Using Large Language Models to identify video platform interactions indicating suicide risk

This project will identify interaction patterns with online video platforms that are indicative of suicide risk, focusing on YouTube and TikTok. Leveraging archival data including over 5 million interaction events collected from participants in previous research, we will use combinations of neural language models to identify suicide-related “like”, “search” and “watch” events. We will then assess the temporal relationships between suicide-related interaction events and suicidal ideation, behavior and mental health challenges reported by these participants. Building on these analyses, we will proceed to model patterns of interaction, differentiating between user-initiated (e.g. search) and algorithm-prompted (e.g. recommended content without a preceding search) content to characterize the ways in which intentional and algorithmically-driven behavior drive exposure to suicide-related content.
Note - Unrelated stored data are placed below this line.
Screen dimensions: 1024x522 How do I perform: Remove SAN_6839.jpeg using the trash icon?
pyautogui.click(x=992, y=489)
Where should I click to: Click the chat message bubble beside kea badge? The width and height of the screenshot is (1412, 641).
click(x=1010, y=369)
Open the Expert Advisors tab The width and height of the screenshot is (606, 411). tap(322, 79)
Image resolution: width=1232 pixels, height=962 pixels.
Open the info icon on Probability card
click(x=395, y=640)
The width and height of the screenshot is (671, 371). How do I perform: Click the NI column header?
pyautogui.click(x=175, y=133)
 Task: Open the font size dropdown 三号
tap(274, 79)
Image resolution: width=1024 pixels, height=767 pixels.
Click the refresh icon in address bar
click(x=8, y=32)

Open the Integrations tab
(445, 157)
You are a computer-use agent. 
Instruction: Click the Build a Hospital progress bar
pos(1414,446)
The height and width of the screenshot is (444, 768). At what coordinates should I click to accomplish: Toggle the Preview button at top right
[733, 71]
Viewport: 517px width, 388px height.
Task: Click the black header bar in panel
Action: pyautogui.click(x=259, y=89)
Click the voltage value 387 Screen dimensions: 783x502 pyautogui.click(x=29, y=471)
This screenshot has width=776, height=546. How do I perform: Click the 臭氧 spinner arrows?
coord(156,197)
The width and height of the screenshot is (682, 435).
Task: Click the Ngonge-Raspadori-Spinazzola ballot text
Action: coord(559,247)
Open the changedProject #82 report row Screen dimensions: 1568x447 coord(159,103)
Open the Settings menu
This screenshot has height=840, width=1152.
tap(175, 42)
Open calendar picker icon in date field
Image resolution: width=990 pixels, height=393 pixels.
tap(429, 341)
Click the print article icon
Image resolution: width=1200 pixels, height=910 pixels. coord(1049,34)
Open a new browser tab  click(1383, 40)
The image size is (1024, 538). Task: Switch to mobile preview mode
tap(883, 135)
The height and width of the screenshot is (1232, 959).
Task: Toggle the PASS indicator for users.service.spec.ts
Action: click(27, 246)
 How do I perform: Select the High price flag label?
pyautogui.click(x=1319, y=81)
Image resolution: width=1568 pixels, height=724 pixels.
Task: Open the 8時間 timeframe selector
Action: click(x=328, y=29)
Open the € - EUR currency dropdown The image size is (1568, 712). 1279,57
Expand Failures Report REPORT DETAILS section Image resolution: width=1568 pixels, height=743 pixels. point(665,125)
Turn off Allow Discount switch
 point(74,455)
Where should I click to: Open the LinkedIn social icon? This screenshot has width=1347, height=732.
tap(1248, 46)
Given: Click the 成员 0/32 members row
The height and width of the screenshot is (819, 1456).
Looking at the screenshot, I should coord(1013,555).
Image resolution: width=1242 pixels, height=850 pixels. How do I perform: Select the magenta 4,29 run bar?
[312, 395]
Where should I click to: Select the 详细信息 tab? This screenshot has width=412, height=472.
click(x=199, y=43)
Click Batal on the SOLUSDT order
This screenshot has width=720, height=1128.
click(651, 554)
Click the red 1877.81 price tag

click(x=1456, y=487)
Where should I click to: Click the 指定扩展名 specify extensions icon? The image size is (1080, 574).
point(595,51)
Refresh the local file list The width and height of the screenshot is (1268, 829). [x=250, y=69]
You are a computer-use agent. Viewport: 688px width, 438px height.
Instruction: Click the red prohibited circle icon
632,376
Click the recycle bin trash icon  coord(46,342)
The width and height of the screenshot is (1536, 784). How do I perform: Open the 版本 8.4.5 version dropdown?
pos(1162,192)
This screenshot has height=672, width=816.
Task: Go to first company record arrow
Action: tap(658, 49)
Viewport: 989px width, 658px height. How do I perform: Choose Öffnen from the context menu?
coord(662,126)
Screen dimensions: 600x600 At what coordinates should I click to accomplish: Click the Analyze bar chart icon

In addition, we will develop a prototype of a privacy-preserving risk monitoring tool, which will detect interactions with concerning content and leverage light-touch intervention strategies to mitigate its impact. 

School-Based Paraeducator Education for Engagement at Recess (SPEER)

The purpose of this study is to compare two implementation strategies for a social engagement intervention that supports autistic children and their non-autistic peers during recess. Remaking Recess has been shown to improve peer engagement for autistic students when implemented by paraeducators during recess. However, without supports, paraeducators face barriers to implementing the intervention well. This study compares paraeducators’ use of Remaking Recess when they receive coaching alone and when they receive coaching along with consultation from school-based teams.

Testing the efficacy of the Helping Educational Leaders Mobilize Evidence (HELM) implementation strategy

This study will examine the efficacy of the Helping Educational Leaders Mobilize Evidence (HELM) implementation strategy for promoting building-level implementation leadership, implementation climate, and high-fidelity delivery of evidence-based practices. This study tests whether HELM improves outcomes when used in conjunction with Positive Behavioral Interventions and Supports (PBIS), an evidence-based practice. The researchers will compare the effects of PBIS implemented with usual supports and PBIS implemented with HELM. They will also explore what for whom, under what conditions, how equitably, and through which processes HELM works to improve student academic outcomes, as well as its cost-effectiveness.

THRIVE Study

This is a study of an app intended to support recent sexual assault survivors, called THRIVE. In a prior grant, we pilot tested THRIVE and found that it reduced risk for alcohol misuse and posttraumatic stress. In the first year of this grant, we aim to revise the app to increase usability and inclusivity. In the second through fifth years of the grant, we will conduct a larger randomized controlled trial of multiple versions of the app among college students who have experienced sexual assault in the past 12 weeks. This will allow us to identify the most effective and low-burden version of THRIVE. If we are successful in identifying a highly effective and efficient version of THRIVE, this intervention would represent a highly-scalable strategy to reduce the substantial burden of posttraumatic stress and alcohol misuse on student survivors and campus service systems.

PHSKC School Based Health Services

Project includes the design and development of survey instruments for the provider-level skills and agency-level readiness needs assessment and analyzing the data.

PHSKC Planning and Evaluation

Project includes activities surrounding the provision of evaluation, training, and consultation services to PHSKC. These include developing, conducting and analyzing a needs assessment for mental health providers and agency leads to further refine a tier 2/3 model of care. Training and consultation supports will be provided.